In the records below, turn the lines between the one holding "Where should I click to: Open the 'Verifying" and the one holding "Action: [127, 637]", inclusive, into a Markdown table. Use a Row column for the row number and an Entry column for each line, and leave out blank lines.
▶
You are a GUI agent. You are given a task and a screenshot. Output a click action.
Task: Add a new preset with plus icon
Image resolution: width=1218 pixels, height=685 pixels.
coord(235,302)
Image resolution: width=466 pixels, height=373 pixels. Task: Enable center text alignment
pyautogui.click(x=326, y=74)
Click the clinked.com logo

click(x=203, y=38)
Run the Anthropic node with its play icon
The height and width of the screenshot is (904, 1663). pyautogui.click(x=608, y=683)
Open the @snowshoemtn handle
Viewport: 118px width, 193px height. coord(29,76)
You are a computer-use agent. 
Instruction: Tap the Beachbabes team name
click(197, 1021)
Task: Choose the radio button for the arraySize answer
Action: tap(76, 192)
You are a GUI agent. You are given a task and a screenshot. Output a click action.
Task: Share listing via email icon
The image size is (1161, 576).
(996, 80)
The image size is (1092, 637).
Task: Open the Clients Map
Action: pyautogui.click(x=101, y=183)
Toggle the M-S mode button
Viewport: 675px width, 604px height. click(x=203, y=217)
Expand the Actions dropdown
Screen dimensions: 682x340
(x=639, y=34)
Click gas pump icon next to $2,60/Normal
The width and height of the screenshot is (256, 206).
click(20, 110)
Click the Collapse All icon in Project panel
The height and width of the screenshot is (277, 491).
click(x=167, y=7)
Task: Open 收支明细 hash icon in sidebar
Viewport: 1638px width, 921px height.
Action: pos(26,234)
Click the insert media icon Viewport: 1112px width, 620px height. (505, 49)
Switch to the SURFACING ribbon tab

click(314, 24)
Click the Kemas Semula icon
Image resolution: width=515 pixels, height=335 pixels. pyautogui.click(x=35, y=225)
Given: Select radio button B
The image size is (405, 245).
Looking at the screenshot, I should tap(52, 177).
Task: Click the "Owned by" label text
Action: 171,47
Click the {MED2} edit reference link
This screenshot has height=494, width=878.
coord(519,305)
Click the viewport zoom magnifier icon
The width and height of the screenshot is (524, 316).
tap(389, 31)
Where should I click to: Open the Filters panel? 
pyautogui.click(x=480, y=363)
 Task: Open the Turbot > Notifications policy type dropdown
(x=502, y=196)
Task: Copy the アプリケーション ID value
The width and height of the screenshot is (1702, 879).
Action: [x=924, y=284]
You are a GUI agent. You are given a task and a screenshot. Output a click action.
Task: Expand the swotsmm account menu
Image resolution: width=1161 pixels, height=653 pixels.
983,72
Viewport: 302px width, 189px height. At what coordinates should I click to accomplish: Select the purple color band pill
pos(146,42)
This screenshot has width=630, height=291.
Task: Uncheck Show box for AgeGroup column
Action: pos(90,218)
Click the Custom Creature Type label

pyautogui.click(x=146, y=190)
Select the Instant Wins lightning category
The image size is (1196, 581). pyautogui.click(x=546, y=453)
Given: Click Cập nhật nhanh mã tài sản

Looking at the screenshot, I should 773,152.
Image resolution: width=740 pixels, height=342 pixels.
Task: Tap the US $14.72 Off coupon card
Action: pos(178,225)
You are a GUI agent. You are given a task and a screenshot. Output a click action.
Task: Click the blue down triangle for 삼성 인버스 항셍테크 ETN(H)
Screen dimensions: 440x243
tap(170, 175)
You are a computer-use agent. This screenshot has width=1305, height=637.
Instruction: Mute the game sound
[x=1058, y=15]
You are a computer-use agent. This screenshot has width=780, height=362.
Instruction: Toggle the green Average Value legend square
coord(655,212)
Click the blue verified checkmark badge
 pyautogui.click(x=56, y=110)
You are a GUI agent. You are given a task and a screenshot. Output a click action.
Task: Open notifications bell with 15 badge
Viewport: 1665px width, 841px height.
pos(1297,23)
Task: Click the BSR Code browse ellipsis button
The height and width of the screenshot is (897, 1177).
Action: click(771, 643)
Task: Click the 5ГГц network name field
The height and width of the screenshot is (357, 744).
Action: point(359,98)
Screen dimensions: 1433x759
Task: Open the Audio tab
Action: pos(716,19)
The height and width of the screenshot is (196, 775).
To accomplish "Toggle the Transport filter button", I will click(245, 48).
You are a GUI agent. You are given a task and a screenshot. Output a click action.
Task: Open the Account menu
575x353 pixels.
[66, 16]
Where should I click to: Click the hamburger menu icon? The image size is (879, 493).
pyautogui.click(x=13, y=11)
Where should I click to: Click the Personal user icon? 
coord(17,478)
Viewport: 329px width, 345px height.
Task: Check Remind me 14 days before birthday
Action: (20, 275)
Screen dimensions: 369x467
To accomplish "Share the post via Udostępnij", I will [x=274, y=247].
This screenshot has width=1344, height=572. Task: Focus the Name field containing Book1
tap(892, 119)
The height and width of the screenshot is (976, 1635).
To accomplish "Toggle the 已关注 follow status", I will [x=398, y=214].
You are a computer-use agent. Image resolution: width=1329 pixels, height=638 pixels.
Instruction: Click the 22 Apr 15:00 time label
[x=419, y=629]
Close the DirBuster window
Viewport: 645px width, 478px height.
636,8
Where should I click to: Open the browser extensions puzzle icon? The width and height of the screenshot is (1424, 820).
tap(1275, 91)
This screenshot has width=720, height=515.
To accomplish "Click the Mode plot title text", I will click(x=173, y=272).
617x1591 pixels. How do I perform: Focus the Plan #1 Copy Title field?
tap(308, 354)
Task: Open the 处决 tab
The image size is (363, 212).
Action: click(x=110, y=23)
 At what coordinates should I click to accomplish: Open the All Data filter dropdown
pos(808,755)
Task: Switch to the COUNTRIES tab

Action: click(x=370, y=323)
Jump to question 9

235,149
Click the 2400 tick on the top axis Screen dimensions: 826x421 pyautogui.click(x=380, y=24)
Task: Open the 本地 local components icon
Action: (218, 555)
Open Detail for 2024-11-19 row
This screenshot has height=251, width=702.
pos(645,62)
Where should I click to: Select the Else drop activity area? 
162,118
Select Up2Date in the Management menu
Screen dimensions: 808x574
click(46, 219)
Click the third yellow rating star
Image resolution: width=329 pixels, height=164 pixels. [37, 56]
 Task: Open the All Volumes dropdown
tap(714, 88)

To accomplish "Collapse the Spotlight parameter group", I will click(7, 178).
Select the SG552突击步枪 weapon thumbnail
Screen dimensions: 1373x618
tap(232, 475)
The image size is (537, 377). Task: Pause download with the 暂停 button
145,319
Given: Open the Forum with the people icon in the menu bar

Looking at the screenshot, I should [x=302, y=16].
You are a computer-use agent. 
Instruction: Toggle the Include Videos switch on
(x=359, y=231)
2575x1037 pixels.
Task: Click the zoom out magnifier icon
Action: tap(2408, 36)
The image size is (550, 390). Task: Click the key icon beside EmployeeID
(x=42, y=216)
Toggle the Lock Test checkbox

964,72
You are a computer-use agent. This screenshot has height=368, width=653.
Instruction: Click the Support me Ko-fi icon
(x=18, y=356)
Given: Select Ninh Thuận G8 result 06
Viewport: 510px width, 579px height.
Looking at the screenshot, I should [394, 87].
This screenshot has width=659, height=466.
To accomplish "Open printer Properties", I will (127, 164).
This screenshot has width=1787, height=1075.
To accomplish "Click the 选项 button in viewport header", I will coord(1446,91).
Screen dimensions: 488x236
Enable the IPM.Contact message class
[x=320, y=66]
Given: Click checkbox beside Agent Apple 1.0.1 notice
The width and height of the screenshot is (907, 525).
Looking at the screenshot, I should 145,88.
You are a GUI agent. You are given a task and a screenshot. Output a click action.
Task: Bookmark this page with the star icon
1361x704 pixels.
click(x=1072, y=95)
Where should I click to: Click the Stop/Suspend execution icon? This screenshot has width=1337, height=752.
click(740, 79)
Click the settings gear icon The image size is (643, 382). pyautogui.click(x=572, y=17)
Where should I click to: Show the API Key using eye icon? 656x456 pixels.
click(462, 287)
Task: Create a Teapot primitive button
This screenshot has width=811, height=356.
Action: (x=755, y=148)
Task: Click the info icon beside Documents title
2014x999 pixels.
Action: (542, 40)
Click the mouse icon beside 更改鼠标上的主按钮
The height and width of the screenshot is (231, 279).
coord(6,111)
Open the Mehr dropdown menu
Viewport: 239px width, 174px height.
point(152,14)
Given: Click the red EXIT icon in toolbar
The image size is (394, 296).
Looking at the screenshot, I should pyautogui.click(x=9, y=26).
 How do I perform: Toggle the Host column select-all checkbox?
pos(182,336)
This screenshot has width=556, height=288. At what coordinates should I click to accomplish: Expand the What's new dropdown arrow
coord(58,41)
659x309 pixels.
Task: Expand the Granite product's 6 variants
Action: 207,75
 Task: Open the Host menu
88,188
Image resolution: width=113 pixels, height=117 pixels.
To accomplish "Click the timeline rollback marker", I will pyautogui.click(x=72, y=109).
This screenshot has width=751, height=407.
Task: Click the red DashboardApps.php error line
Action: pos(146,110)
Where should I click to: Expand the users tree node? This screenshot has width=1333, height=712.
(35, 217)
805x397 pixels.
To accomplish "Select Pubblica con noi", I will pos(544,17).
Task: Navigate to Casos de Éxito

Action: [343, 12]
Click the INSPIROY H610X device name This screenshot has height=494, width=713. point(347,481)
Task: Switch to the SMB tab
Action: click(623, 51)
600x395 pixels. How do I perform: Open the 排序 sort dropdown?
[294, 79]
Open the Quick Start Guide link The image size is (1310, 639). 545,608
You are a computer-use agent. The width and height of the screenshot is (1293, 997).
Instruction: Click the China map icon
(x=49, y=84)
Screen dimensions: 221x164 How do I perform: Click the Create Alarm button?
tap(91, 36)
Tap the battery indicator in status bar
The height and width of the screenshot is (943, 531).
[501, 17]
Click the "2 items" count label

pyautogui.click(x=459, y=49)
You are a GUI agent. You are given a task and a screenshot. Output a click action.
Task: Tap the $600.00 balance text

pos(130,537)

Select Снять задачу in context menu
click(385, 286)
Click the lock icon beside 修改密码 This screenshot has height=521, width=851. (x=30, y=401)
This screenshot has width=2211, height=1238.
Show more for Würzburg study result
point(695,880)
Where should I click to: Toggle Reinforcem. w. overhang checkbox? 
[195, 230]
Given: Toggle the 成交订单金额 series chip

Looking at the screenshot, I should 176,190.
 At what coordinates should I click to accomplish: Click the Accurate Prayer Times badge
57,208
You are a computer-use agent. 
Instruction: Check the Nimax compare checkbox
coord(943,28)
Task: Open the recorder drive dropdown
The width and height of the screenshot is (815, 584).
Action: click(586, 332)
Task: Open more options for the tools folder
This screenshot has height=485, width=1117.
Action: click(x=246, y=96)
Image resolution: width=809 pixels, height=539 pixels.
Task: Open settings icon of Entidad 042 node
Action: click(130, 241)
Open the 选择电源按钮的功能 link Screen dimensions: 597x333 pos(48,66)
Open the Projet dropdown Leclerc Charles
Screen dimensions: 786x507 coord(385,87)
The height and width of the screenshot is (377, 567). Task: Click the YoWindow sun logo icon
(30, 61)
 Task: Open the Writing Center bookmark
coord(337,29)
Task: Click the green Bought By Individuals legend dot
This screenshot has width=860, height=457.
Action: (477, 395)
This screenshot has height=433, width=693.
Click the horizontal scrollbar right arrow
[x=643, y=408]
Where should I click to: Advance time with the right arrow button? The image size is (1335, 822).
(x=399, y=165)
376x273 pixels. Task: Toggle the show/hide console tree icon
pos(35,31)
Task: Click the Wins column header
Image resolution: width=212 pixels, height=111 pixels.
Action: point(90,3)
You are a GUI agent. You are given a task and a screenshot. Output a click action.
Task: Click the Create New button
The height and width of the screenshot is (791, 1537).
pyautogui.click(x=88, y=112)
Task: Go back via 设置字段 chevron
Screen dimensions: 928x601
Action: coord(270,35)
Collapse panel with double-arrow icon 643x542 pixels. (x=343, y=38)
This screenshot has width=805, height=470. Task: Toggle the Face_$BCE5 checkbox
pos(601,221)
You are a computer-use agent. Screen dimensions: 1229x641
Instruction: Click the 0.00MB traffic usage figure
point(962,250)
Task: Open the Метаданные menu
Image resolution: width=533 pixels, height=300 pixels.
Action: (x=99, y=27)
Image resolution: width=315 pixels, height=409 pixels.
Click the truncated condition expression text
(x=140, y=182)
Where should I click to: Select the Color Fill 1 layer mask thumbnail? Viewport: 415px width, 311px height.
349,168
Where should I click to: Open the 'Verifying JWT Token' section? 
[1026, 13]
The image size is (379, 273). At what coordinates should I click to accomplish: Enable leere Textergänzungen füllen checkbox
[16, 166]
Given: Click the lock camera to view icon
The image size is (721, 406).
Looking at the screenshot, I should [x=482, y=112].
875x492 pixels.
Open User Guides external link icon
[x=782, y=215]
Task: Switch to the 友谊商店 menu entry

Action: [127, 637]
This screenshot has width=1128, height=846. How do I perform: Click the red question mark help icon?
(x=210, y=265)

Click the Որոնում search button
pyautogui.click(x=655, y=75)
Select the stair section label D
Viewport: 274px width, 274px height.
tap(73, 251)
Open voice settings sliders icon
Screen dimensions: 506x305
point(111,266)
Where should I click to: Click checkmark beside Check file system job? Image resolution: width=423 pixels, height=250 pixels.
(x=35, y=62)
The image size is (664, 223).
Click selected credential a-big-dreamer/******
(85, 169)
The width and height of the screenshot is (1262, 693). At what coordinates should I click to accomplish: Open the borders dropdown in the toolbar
◀
Answer to the exercise
| Row | Entry |
|---|---|
| 1 | Where should I click to: Open the 'Verifying JWT Token' section?  |
| 2 | [1026, 13] |
| 3 | The image size is (379, 273). At what coordinates should I click to accomplish: Enable leere Textergänzungen füllen checkbox |
| 4 | [16, 166] |
| 5 | Given: Click the lock camera to view icon |
| 6 | The image size is (721, 406). |
| 7 | Looking at the screenshot, I should [x=482, y=112]. |
| 8 | 875x492 pixels. |
| 9 | Open User Guides external link icon |
| 10 | [x=782, y=215] |
| 11 | Task: Switch to the 友谊商店 menu entry |
| 12 | Action: [127, 637] |